Uno de los puntos clave es garantizar el acceso permanente a agua fresca y limpia. Durante los días de calor intenso, es aconsejable renovar el agua varias veces al día y ubicar los recipientes en lugares con sombra. En el caso de los animales que permanecen en patios o terrazas, también es fundamental que cuenten con un espacio cubierto y ventilado donde resguardarse del sol.
A su vez, durante el verano es importante tener en cuenta la actividad física. Los veterinarios sugieren evitar paseos o juegos en horarios de altas temperaturas, especialmente entre las 11 y las 17. Asimismo, aquellos que tengan perros, se aconseja realizar los paseos temprano por la mañana o en la tarde, sobre todo para evitar quemaduras en las almohadillas de sus patas.
Además de la hidratación, la alimentación es otro punto a tener en consideración. Con el calor, muchas mascotas disminuyen su apetito, por lo que se recomienda ofrecer porciones más pequeñas y retirar el alimento si permanece mucho tiempo a la intemperie para evitar su descomposición. Vale mencionar que no se deben suministrar alimentos congelados o bebidas muy frías de manera brusca.

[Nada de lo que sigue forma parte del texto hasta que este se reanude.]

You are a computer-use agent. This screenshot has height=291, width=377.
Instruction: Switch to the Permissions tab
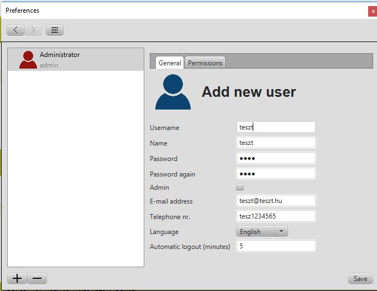click(205, 63)
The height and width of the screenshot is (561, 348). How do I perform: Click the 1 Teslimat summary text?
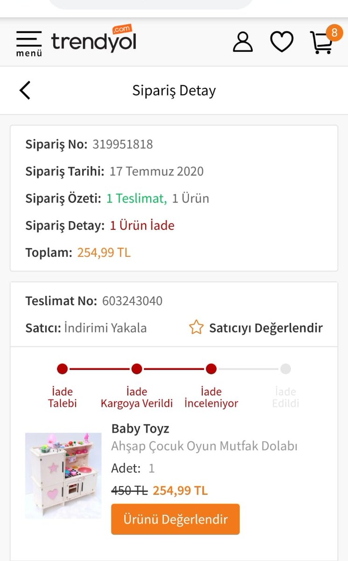tap(136, 198)
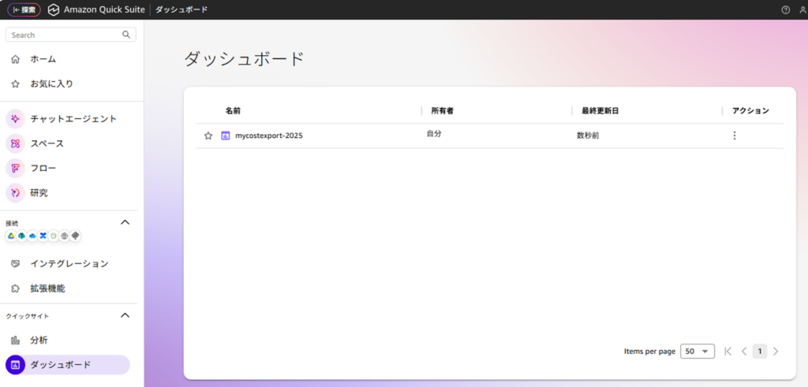808x387 pixels.
Task: Click the 探索 button in top bar
Action: 24,10
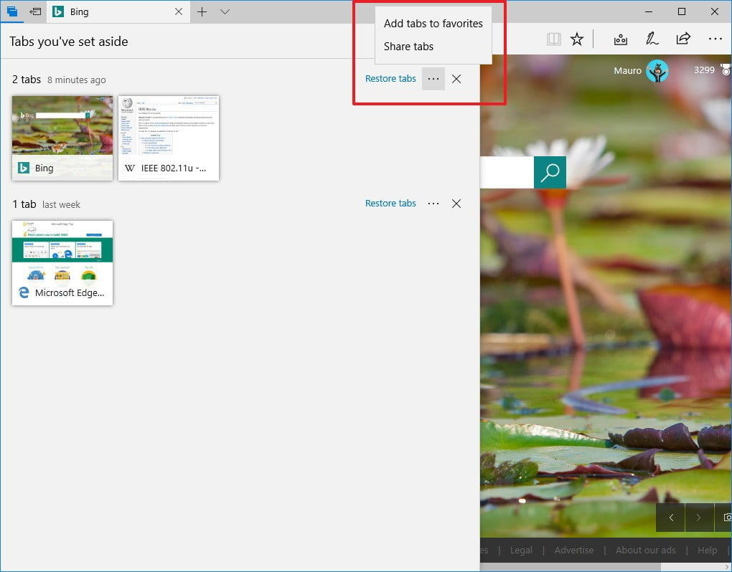Open the tabs you've set aside icon
Screen dimensions: 732x572
tap(12, 11)
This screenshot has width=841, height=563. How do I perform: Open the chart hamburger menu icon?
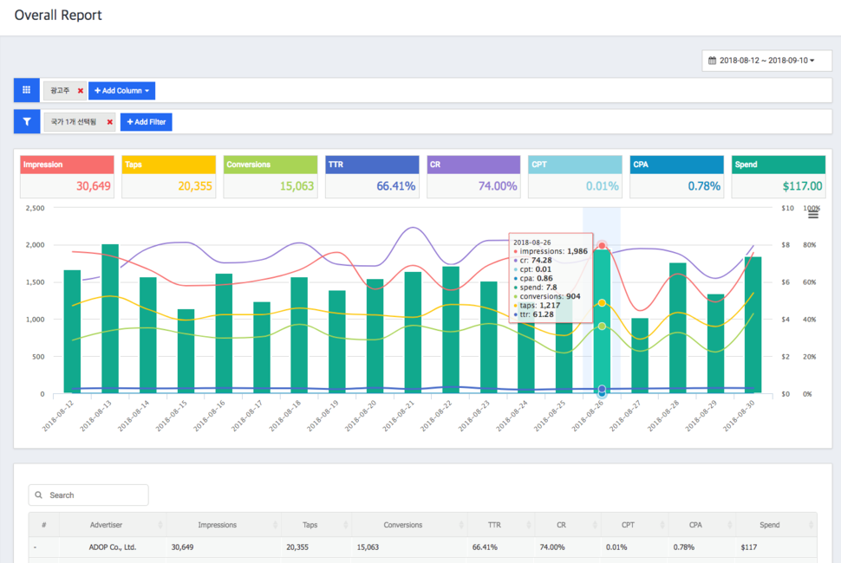[812, 215]
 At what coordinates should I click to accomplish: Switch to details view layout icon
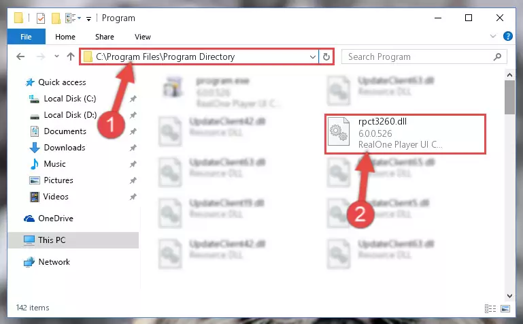[x=490, y=308]
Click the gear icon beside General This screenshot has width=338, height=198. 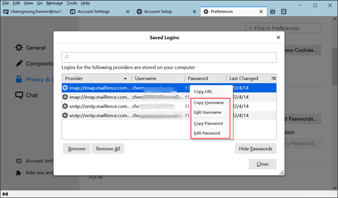19,48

En el caso de que el animal presente signos de un posible golpe de calor, como jadeo excesivo, debilidad, vómitos, salivación abundante o desorientación, se aconseja refrescar de manera gradual y consultar de inmediato con un veterinario.
Finalmente, los profesionales recuerdan no dejar nunca a las mascotas dentro de vehículos cerrados, aunque sea por pocos minutos, ya que la temperatura en el interior puede aumentar rápidamente y poner en riesgo su vida.